今年2月、上越市三和区で発生したのはイノシシによる人身被害。このときは男女3人がイノシシに襲われケガをしています。

さらに11月29日には、新潟市内で3人が襲われたほか、車との衝突事故も相次ぎました。

こうした人身被害だけでなく、イノシシによる農作物への被害も深刻化しています。

こうした中、長岡市の両高集落で行われたのが鳥獣被害対策についての研修会です。

【長岡市鳥獣対策課 五十嵐建 主査】
「私たちがどういうバックアップをしていくか、そして、どういうことができるかを確認する意味でこの研修会を開催する」

ここ5年ほどでイノシシによる農作物被害などが増加傾向にあるという両高集落。獣害対策の会を結成し、猟師6人で駆除などを担っていますが…

【両高集落 山口敏彦 区長】
「頭数では最高で見たのが30頭。まとまって出たというのが1例ある」

【両高集落 遠藤喜仁 副区長】
「(イノシシに荒らされて)稲が生育できなくなってしまった。そこには7月くらいから雑草が生えてしまっている状態」

【両高集落 山口孝平さん】
「私のところは花ハスを作っていたが(イノシシが)あぜをひっくり返しちゃって水がたまらない。今年は花ハスをやめようと」

■専門家と考える鳥獣被害対策

こうした鳥獣被害の対策についての専門家を招き開かれた研修会では、まず被害の状況を地図に書き出していきました。

【ういるこ 山本麻希 代表】
「地図の上に1回情報を全部落とすと、行政・地元の方、我々専門家の共通言語になる」

こうした情報をもとに専門家から電気柵やワナの設置など対策についてのアドバイスが送られました。

【ういるこ 山本麻希 代表】
「例えば、最低限ここだけ、一番(イノシシが)出ている場所に(電気柵を)張ると、次の年には全部違う場所に行くので、結局ここも張るかとなる。

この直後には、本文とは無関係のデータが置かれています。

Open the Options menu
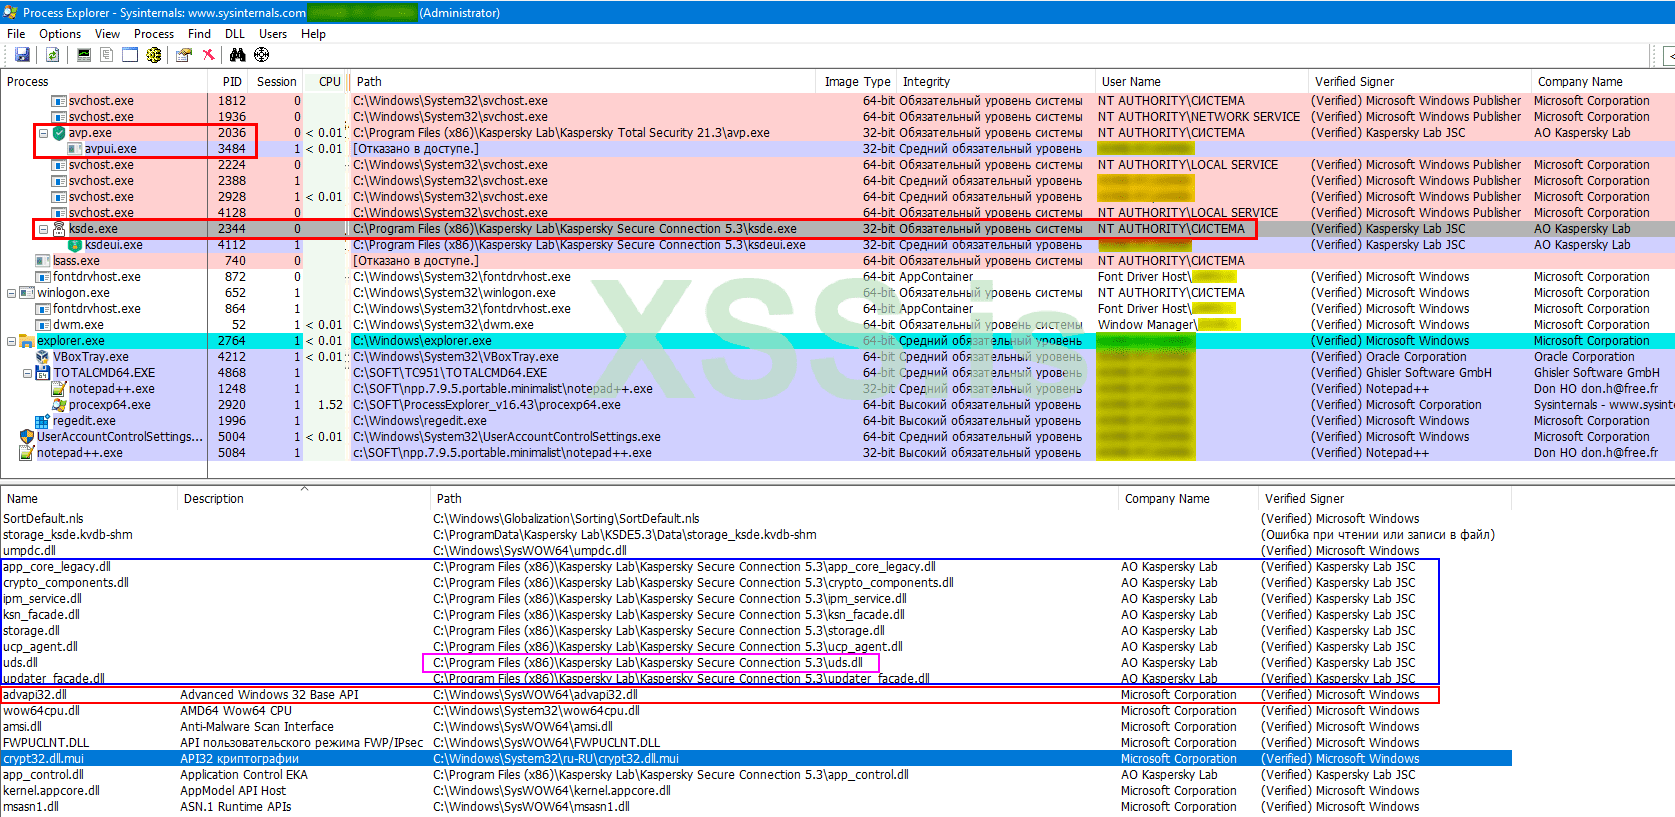tap(60, 34)
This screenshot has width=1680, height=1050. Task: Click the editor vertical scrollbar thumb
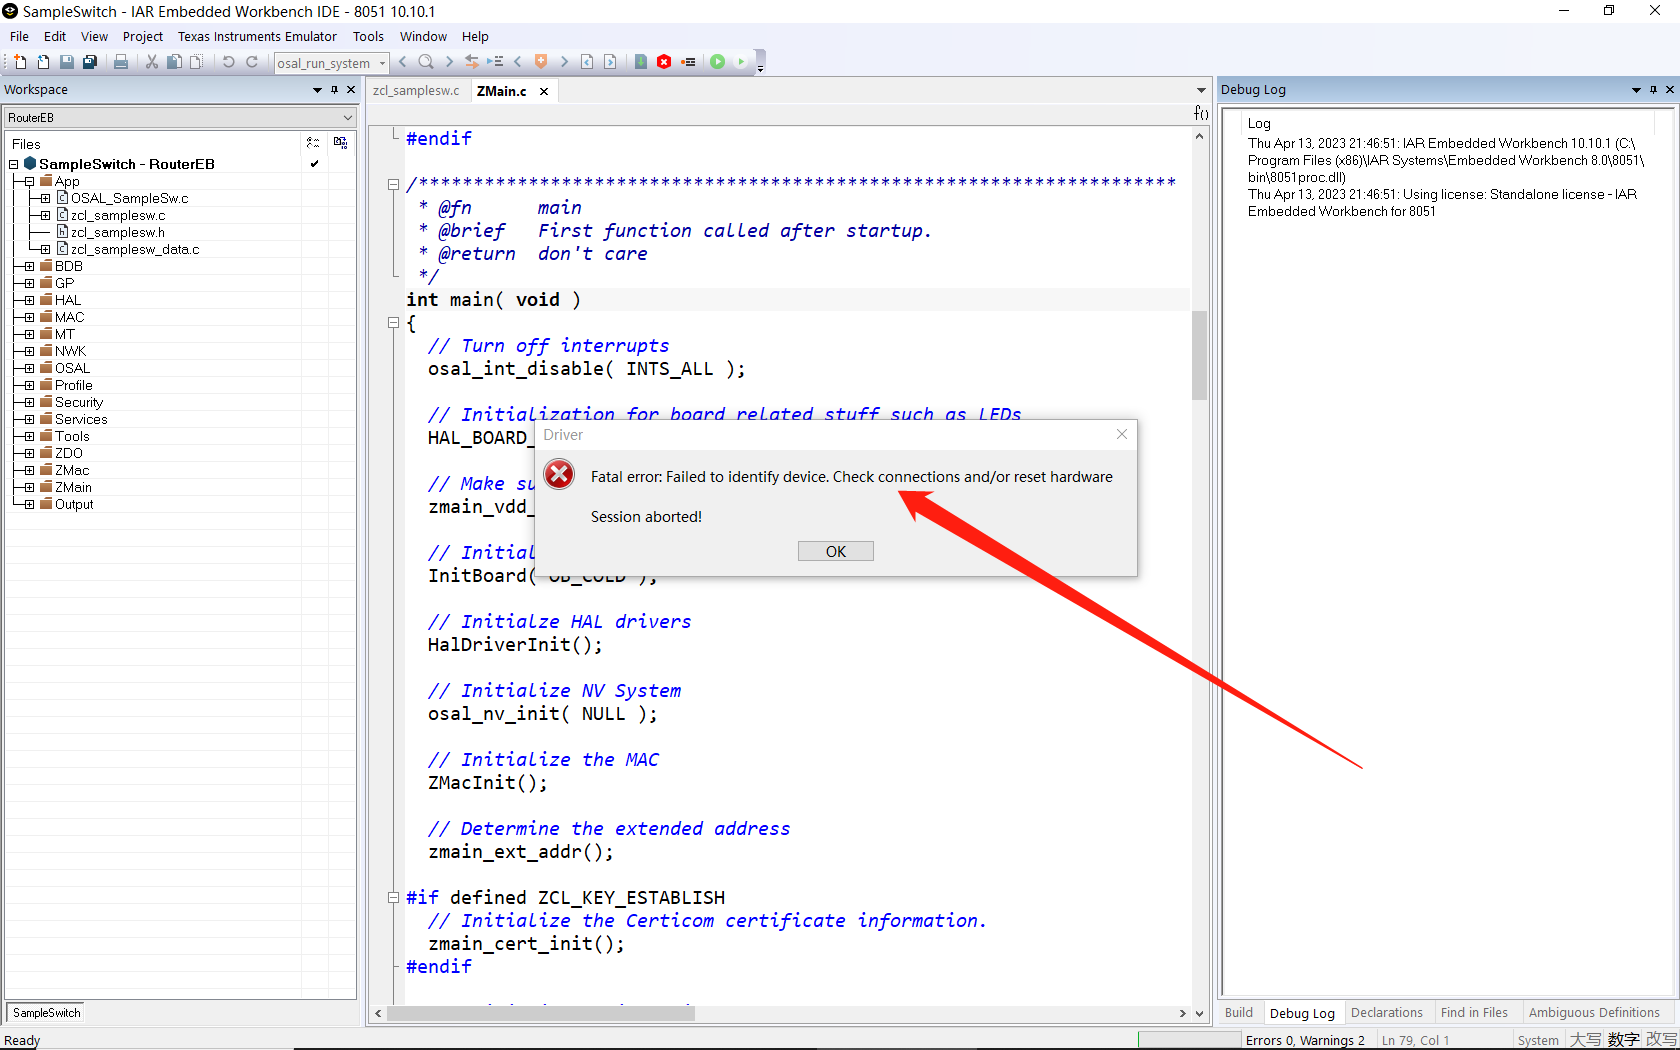(1199, 354)
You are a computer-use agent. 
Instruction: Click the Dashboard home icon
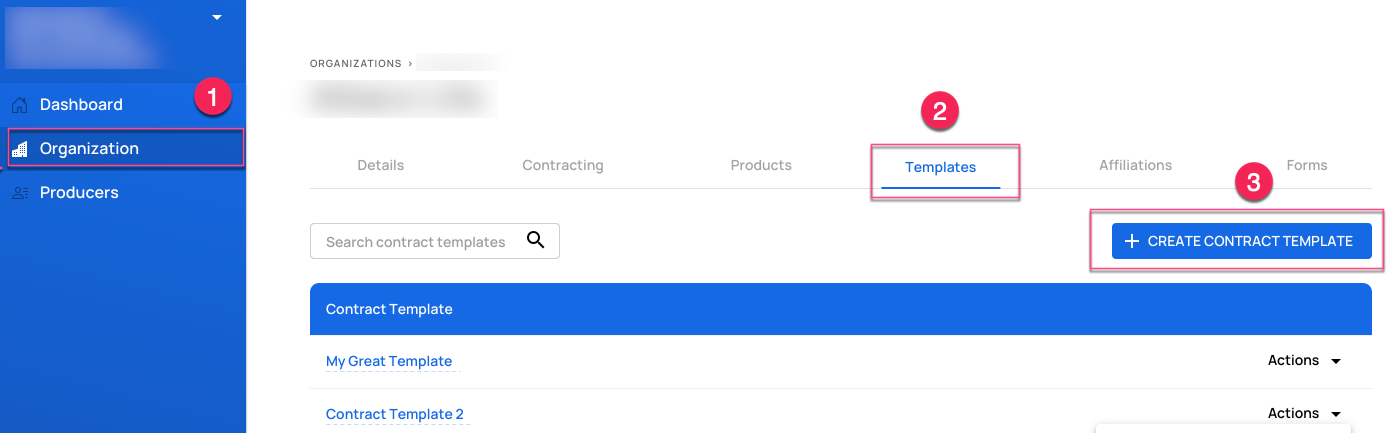(x=20, y=104)
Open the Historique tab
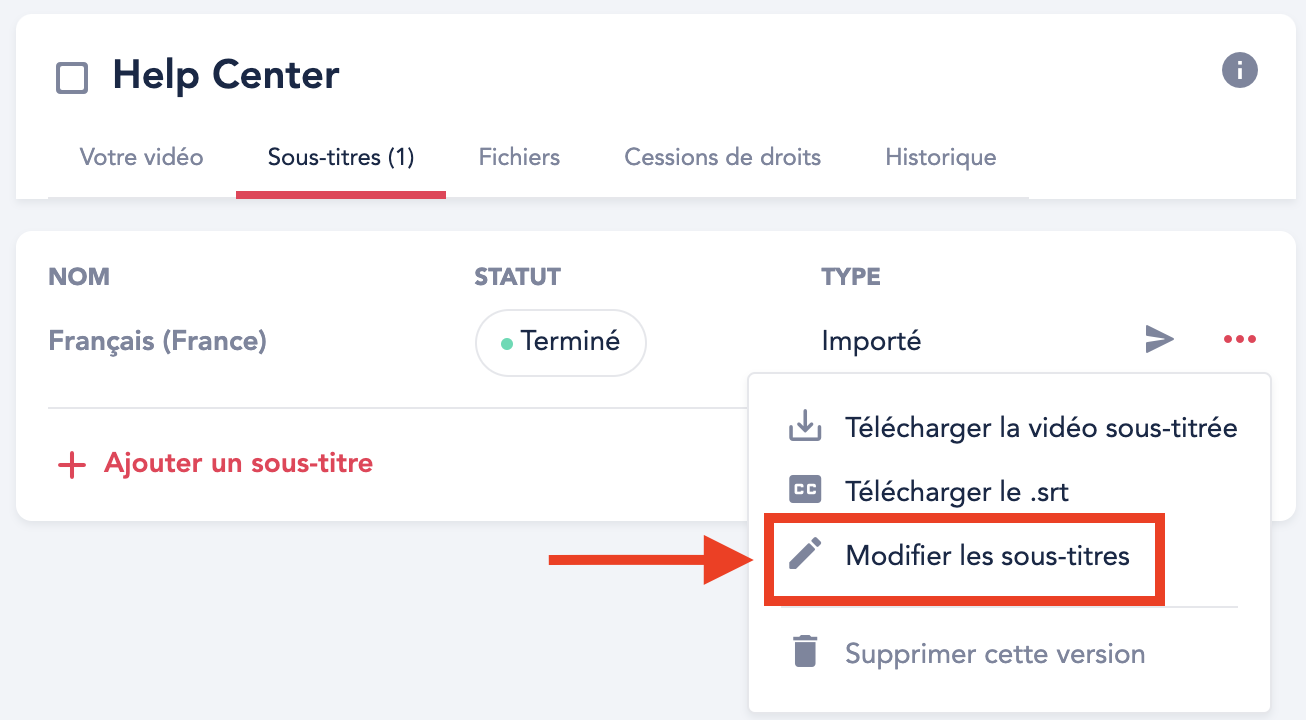The width and height of the screenshot is (1306, 720). (x=941, y=157)
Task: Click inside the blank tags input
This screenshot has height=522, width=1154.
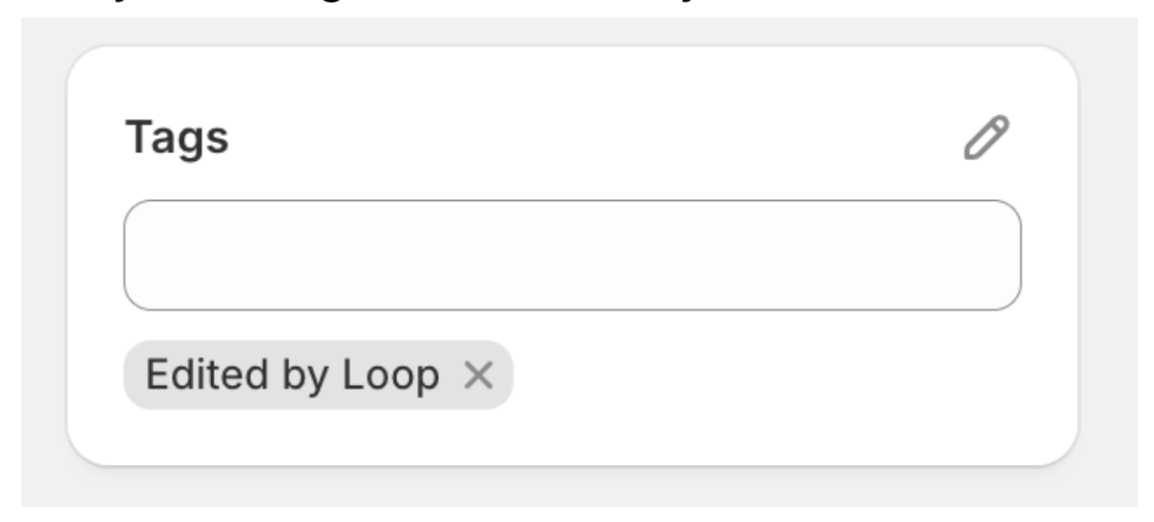Action: pyautogui.click(x=572, y=255)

だんだん奥から張っていって、最後家に(イノシシが)出てしまうというのが最悪。なので、張るんだったら計画的に一気に張ったほうがいい」

【両高集落 山口敏彦 区長】
「集落としては箱ワナを買うとか、そういった予算面は持っていない」

研修会では、行政から受けられる支援についても説明。

【長岡市鳥獣対策課 酒井億 課長】
「地域の皆さんと一緒になって進めていく。そういう取り組みを各地域に広げていく」

【ういるこ 山本麻希 代表】
「色んな方法を変えながら、戦略的にどう捕っていくかを話し合えるといい」

住民にとっては鳥獣被害対策について深く考えるきっかけとなったようです。

【両高集落 山口敏彦 区長】
「行政も農家組合も一緒になってバックアップして、私たちも頑張りますと」

イノシシやクマの出没が相次ぐ今…その対策の重要性は年々増してきています。